“Can machines think?” asked Alan Turing in 1950. Yes, they can, if a human can’t tell the difference between a computer and a person. The highly influential yet widely criticized Turing test became one of the most important concepts in AI philosophy.
Seventy years later, AI applications are part of our daily lives and even beat humans in some of the world’s most challenging video games. Yet, modern AI is weak as narrow domain-specific tasks limit its success. In other words, even if AI beats Garry Kasparov in chess, it can’t beat him in other areas of human activity.
How to pass the Turing test?
Place a computer (A) and a human (B) on one side and a human evaluator (C) on the other side. If the evaluator (C) can’t recognize which candidate is human and which candidate is a computer after a series of questions, the computer successfully passed the Turing test.

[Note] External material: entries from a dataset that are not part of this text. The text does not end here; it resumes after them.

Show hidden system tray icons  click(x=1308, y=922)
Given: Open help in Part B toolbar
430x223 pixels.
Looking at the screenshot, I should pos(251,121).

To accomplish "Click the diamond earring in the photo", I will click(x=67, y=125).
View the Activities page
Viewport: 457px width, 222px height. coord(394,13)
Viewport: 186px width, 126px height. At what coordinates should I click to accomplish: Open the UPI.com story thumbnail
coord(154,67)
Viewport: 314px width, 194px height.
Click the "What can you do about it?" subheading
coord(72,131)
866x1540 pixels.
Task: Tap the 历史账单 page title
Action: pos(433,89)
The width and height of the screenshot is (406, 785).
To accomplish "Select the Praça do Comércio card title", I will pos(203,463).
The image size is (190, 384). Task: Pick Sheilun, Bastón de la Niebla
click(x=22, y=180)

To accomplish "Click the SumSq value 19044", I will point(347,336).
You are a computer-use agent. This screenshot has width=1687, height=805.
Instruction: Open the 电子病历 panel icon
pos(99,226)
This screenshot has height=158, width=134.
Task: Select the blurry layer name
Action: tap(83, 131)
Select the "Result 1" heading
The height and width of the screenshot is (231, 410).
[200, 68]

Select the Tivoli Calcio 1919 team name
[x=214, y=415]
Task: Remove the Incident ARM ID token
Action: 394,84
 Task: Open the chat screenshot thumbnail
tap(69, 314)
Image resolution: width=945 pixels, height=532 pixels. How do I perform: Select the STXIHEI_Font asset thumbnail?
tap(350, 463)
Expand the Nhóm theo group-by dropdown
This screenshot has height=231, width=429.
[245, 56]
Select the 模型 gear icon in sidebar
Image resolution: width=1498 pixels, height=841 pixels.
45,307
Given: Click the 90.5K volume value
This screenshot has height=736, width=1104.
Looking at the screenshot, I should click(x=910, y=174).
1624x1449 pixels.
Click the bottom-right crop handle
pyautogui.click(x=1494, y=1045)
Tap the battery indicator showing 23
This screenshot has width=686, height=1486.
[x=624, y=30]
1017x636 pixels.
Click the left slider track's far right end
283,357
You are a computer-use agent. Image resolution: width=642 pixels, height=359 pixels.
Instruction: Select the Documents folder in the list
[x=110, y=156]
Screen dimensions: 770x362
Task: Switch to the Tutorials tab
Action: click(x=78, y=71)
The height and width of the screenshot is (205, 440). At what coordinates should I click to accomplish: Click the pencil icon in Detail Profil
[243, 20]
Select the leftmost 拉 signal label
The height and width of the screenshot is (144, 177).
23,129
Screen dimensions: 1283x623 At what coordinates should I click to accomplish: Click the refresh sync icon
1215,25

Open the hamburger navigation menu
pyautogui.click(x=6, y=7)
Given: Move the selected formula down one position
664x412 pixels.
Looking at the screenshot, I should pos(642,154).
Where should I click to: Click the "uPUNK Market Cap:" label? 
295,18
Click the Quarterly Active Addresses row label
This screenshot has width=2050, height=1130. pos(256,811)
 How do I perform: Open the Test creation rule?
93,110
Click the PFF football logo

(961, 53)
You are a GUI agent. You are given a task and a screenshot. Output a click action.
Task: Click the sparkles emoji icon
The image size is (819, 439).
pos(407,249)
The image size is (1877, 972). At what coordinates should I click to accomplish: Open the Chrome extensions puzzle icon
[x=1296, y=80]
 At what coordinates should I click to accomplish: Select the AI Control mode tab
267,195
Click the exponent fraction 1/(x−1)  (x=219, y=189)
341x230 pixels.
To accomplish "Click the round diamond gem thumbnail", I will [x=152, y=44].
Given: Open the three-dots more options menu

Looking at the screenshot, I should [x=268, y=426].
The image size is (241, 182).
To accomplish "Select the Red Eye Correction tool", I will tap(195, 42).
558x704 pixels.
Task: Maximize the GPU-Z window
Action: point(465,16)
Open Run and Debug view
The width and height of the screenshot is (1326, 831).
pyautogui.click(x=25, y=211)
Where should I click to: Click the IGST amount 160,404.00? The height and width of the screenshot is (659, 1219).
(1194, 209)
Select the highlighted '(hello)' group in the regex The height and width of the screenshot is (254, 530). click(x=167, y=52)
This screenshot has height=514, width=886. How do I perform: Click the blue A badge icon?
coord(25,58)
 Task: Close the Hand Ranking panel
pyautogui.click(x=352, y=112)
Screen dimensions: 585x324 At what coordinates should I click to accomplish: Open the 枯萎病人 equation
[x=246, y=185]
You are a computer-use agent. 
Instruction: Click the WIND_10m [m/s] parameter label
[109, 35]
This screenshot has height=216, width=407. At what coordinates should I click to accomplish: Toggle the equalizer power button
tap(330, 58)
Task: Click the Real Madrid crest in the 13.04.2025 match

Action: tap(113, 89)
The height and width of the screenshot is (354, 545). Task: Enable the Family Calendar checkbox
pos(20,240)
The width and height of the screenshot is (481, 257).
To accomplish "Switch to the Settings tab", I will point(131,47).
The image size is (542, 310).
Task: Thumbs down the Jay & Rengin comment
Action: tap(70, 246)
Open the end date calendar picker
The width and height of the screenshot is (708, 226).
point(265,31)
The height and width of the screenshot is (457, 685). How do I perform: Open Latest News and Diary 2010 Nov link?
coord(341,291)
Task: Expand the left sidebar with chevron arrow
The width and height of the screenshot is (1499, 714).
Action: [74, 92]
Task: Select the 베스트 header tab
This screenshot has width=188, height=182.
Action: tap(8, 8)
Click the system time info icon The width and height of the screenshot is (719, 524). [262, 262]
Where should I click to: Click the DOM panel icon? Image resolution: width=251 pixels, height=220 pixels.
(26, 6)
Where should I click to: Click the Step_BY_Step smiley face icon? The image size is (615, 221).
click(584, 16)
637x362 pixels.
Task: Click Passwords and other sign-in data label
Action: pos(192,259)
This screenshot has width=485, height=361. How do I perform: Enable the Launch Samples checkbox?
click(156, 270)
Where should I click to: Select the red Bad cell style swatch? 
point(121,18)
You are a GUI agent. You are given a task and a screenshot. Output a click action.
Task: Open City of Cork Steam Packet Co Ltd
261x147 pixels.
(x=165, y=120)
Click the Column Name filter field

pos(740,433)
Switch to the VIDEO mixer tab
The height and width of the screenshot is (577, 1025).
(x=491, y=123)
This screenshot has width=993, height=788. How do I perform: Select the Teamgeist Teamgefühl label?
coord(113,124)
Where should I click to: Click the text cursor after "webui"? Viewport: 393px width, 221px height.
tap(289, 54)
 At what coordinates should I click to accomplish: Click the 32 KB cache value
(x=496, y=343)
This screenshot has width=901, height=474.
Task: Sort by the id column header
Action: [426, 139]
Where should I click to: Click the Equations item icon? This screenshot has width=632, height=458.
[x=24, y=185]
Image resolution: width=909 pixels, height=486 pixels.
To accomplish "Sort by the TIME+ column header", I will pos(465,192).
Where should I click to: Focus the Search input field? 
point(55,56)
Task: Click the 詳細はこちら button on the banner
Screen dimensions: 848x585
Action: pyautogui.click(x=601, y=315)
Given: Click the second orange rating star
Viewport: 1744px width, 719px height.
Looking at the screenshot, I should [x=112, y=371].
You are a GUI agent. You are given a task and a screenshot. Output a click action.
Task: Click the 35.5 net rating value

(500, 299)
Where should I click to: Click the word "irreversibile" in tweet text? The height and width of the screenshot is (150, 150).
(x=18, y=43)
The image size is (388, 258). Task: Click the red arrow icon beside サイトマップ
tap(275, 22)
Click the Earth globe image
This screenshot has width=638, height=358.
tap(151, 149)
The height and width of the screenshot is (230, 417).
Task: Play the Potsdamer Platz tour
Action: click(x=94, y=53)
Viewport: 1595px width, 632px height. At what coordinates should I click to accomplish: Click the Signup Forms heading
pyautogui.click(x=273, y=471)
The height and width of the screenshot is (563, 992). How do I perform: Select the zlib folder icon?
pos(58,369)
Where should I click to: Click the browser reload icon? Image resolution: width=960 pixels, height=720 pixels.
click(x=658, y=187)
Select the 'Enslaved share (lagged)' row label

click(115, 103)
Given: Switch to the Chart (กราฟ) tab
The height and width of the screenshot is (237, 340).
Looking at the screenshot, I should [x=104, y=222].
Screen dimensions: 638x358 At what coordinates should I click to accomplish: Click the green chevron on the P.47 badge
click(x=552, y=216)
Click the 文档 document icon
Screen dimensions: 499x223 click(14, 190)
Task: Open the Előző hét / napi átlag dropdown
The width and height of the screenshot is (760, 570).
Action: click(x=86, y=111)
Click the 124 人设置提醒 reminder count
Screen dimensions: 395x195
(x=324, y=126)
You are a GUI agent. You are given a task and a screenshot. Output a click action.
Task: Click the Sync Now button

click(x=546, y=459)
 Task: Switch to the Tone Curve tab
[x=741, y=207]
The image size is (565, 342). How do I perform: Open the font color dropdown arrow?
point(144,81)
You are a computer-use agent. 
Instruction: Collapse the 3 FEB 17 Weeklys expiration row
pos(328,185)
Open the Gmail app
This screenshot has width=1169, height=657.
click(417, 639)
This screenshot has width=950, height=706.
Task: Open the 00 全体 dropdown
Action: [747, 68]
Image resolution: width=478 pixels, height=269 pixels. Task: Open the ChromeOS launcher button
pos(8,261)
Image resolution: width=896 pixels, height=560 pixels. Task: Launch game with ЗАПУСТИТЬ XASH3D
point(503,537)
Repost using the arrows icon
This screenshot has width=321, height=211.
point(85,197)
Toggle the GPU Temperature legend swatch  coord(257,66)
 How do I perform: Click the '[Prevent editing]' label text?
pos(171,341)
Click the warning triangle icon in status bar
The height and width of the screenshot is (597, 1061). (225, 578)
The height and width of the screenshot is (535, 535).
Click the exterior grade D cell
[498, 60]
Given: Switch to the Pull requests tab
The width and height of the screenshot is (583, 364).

The computer passes the test if the evaluator (C) decides wrongly as often when the game is played with a computer (A) as he does when the game is played with a human (B).
To date, no AI has passed the Turing test, but some came pretty close.
In 1966, Joseph Weizenbaum (computer scientist and MIT professor) created ELIZA, a program that looked for specific keywords in typed comments to transform them into sentences. Its script pretended to be a Rogerian psychotherapist that gave “non-directional” responses. If ELIZA couldn’t find a keyword in a user’s text, it would provide a “non-directional” response containing a keyword earlier in the conversation. That’s why ELIZA could fool some humans and claimed to be one of the programs to pass the Turing test. However, ELIZA was an easy target if trying to intentionally ask questions that are likely to make a computer slip up.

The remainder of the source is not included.